We also recognized that all techniques have experienced fast development in recent years. For microarray alone, the number of probes on a chip has increased about one fold, from only ~ 12000 gene probes to 22,000 gene probes[56-59]. As a result, the number of HK genes also increased in latest studies (Table 1). For RNA-seq that had suffered from short reads and alignment challenges [12], its resent capability to read long 50–100 bases [3,17] have minimized the error rate. Some of these errors and technical biases are likely contributed to the observed variations.

Comparing to HK-gene definition, technical bias seem to outperform definition difference for certain results. For example, in Fig 3 hierarchical clustering, the largest distance is contributed by the definition difference, yet in both two main clusters, i.e. sequencing cluster 1 and microarray cluster 2, a mixture of Type I and II definitions exists.

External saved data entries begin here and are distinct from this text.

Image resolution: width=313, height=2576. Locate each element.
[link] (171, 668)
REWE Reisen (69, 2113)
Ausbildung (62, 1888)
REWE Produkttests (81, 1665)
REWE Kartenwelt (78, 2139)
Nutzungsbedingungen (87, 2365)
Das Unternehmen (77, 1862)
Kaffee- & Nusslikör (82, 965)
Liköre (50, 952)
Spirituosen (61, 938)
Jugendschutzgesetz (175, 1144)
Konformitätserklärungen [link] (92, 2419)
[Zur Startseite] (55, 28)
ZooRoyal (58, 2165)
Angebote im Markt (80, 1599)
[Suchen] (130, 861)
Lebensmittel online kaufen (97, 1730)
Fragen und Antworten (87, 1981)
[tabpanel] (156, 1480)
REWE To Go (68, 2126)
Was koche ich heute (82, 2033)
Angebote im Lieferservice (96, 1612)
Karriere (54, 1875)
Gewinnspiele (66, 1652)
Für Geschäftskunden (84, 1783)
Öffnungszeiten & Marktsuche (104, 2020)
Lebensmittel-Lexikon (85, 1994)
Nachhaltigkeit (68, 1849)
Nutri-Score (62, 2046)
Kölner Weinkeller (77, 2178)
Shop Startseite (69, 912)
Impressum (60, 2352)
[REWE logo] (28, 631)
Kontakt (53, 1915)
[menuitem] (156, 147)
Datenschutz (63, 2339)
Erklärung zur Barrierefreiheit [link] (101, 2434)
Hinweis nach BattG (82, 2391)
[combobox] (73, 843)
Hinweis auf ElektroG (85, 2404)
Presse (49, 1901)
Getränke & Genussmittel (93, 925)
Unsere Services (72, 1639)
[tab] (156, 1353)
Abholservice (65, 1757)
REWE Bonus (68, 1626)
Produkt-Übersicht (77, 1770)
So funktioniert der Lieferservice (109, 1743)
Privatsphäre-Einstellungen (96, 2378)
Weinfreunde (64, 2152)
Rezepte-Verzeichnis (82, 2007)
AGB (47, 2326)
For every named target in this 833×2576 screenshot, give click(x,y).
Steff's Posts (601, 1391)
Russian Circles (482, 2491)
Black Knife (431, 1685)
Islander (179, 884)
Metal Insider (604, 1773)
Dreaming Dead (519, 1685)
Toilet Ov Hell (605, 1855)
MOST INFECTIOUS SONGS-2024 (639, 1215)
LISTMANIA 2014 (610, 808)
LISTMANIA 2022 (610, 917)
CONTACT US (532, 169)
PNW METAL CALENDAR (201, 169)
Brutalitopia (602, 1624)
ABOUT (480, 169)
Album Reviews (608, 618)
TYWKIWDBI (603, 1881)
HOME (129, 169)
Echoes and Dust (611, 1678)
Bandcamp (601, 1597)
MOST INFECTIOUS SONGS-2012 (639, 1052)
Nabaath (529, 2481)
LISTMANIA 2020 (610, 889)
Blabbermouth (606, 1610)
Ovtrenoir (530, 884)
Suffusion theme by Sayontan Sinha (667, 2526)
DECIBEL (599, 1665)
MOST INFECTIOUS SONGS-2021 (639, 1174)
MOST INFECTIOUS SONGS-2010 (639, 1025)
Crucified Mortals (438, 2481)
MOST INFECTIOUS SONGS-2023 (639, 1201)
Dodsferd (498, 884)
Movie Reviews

Influence of biological variation

Besides the definition and methodology differences, we examined the under-sampling concern raised at the beginning of the study. We wanted to know what types of samples each study used, and how the sample difference affected the observed discrepancy. Even though the definition of HK genes implies the robust expression with little environmental and biological impact, it is known that different tissue types exhibit drastic anatomical and physiological differences. At the same time, tissues at different developmental and disease stages experience profound changes in gene profiles and protein networks [16]. Therefore incomplete tissue sampling can result in inflated HK genes. Because in many studies concerned here, such as “Warrington”, “Eisenberg_03”, “Eisenberg_13”, “Tu”, and “She”, their tissue types include not only normal adult tissues, but also fetal or cancer tissues (S2 Table), we asked whether the biological difference in analyzed samples can contribute to the observed discrepancy.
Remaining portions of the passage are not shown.